Dataset:

+ + + + + + +

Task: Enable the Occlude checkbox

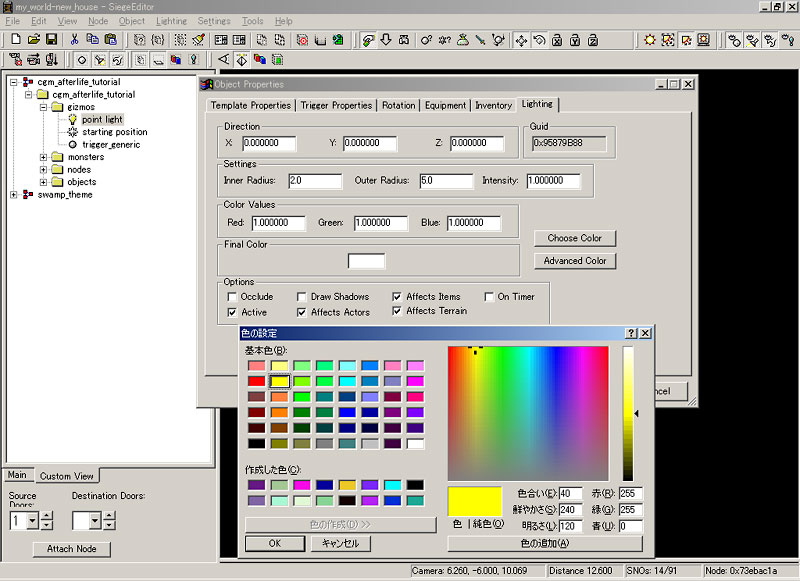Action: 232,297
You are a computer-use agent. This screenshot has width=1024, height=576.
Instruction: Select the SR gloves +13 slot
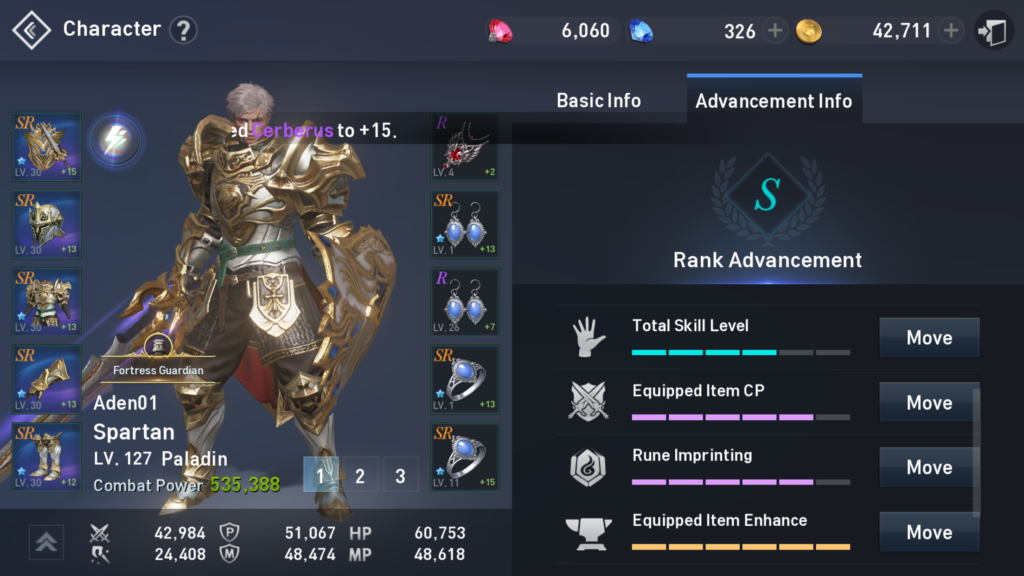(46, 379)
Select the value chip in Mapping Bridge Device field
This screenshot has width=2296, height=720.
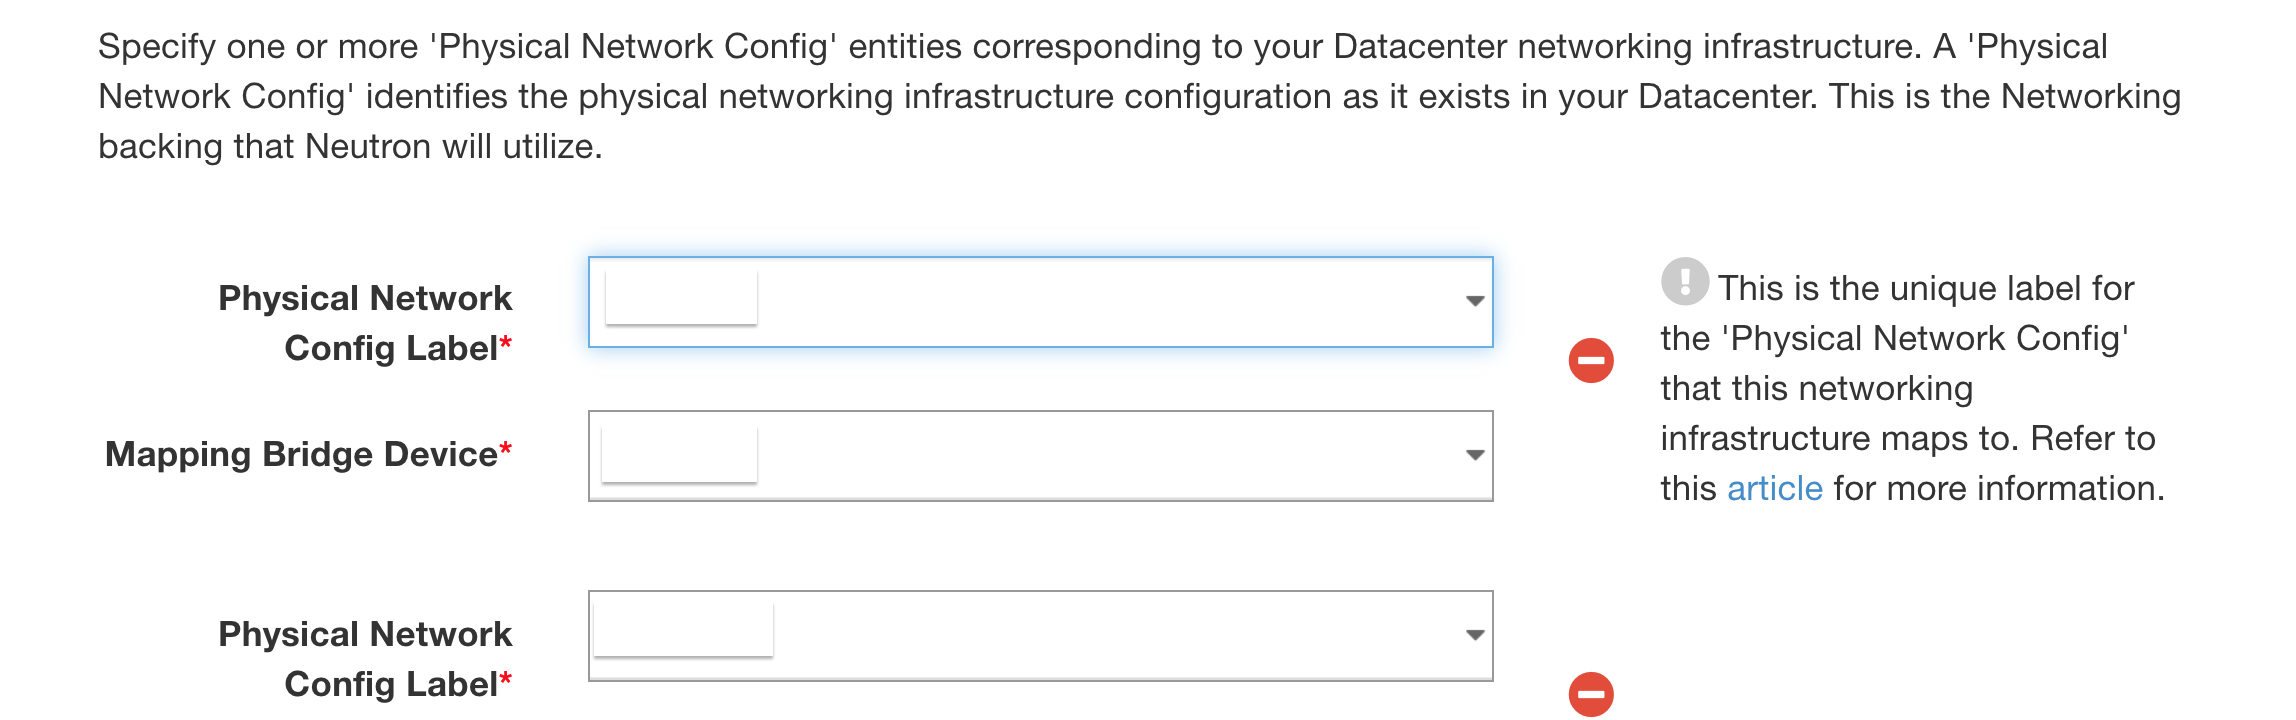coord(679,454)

+ + + + + + +

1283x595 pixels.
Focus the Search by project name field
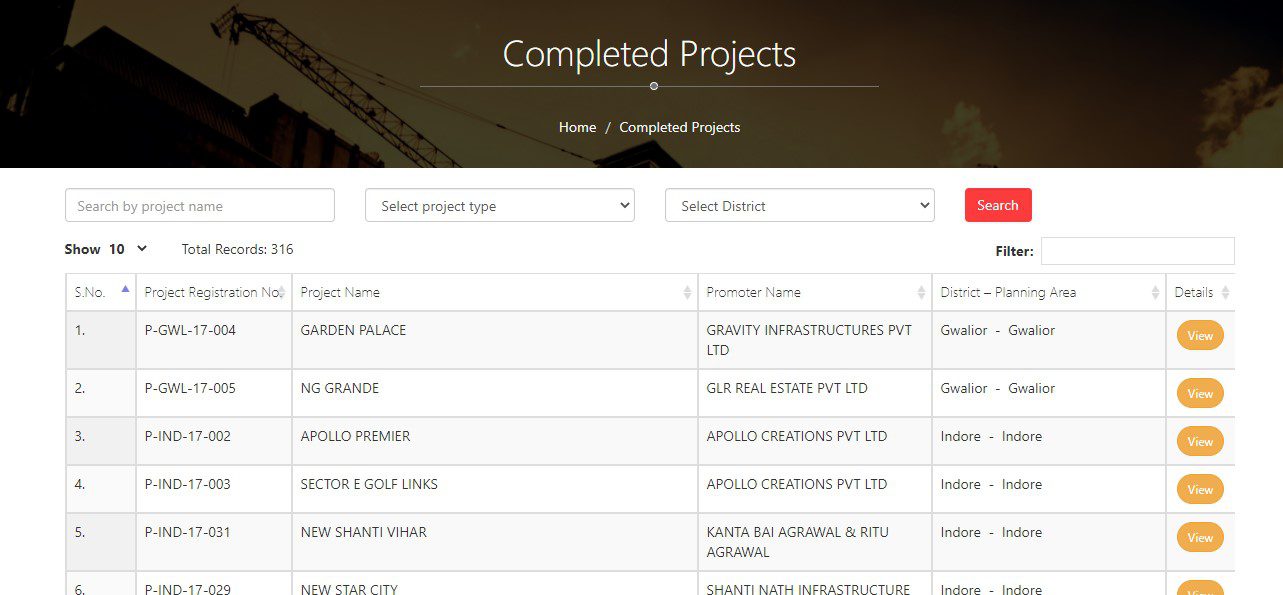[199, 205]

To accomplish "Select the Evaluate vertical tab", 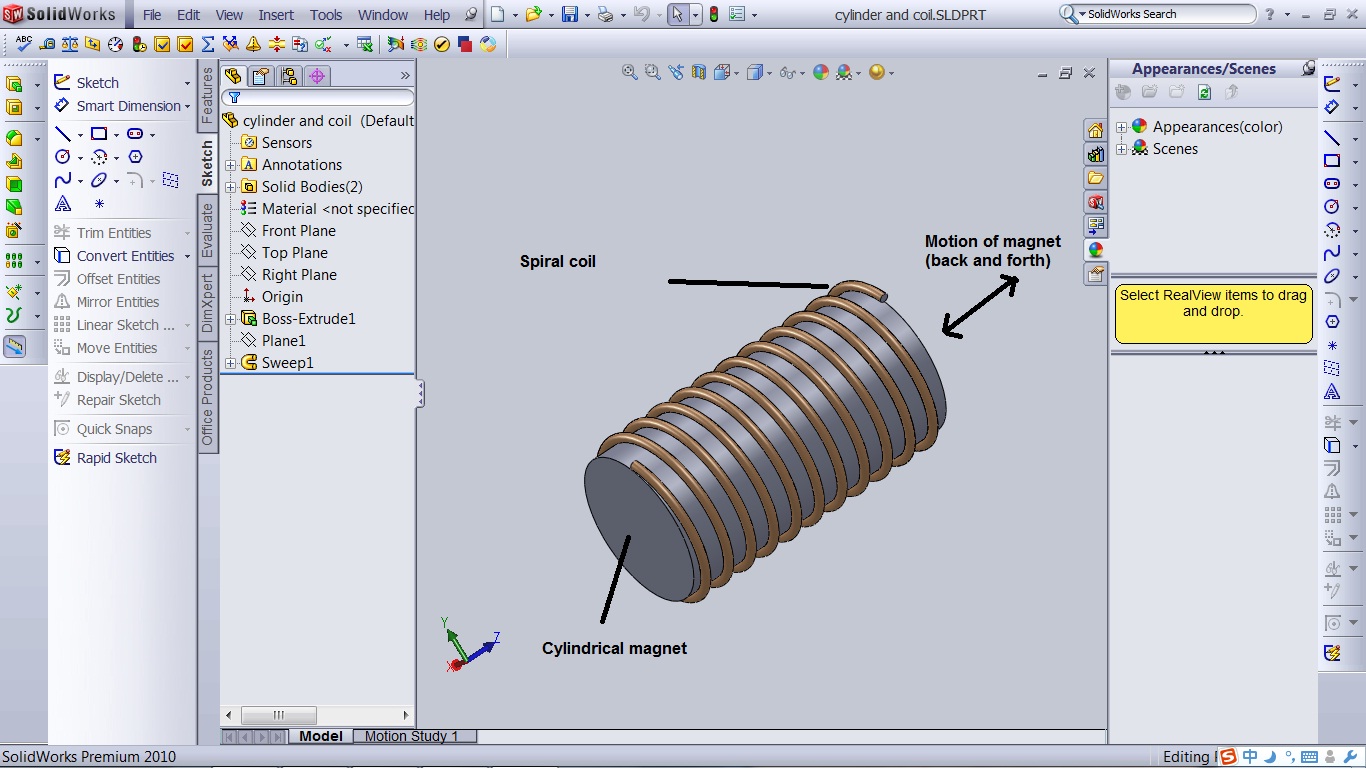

+ + + + + + +

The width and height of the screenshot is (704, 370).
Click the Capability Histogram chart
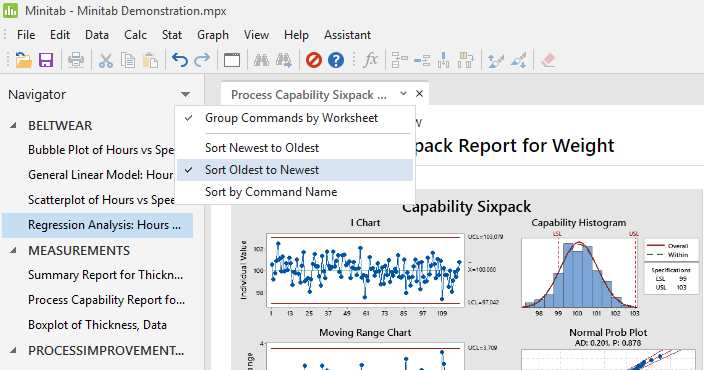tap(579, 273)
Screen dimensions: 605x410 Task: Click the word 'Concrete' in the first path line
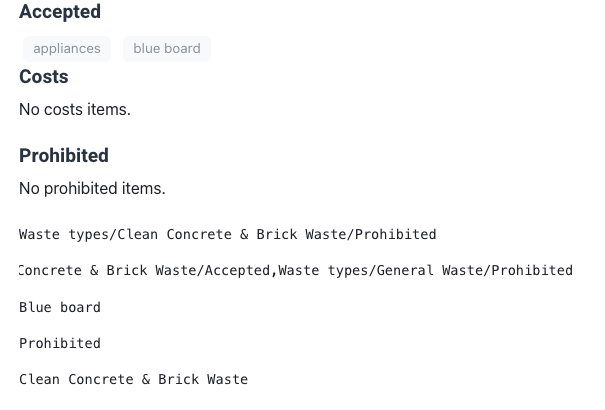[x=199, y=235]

+ + + + + + +

Problem description: Please output, exactly as written, the lines above from the one holding "1283x595 pixels." through the one holding "the Evaluate vertical", both included, with the pictures omitted.

Answer section:
1283x595 pixels.
Focus the Search by project name field
[199, 205]

To accomplish "Select the Evaluate vertical tab", 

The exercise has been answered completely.